In one positive move, Ohio’s state senators, propose to eliminate school district deduction funding for vouchers and charter schools.  According to Gongwer, “The Senate school funding model, similar to the House proposal, would also see the state providing direct funding for students who attend charter schools and use private school vouchers such as EdChoice Scholarship Program awards.”  The plan for the state to fully fund school privatization is urgently important overall, but it has become especially urgent because the state now limits eligibility for EdChoice vouchers to students who live in the attendance areas of Title I schools, which are federally designated because they serve concentrations of children in poverty. Currently the EdChoice voucher program extracts the cost of the vouchers exclusively from the local budgets of school districts serving concentrations of children living in poverty, and very often the cost of the voucher is far greater than the amount the state awards these districts in basic aid for each of these students.
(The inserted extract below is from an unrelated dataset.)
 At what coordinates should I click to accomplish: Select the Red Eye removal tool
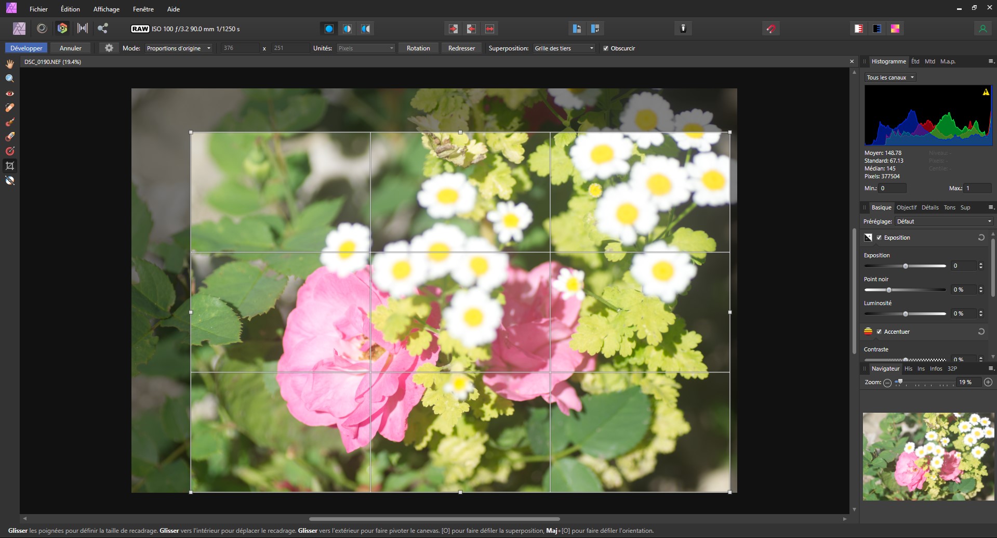click(x=10, y=94)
School district deduction funding for EdChoice vouchers has become an increasingly significant source of school finance inequity since the program’s eligibility was limited to students in living in Title I public school attendance zones.

The Ohio Constitution provides for adequate and equitably distributed public school funding, rejects overreliance on local property taxes, and omits any provision for tax supported private school tuition vouchers or charter schools. If the Ohio Senate passes the plan being proposed this week by the Senate Finance Committee, it will be essential that the Ohio House members serving on the budget conference committee stand firm in their support for the Fair School Funding Plan.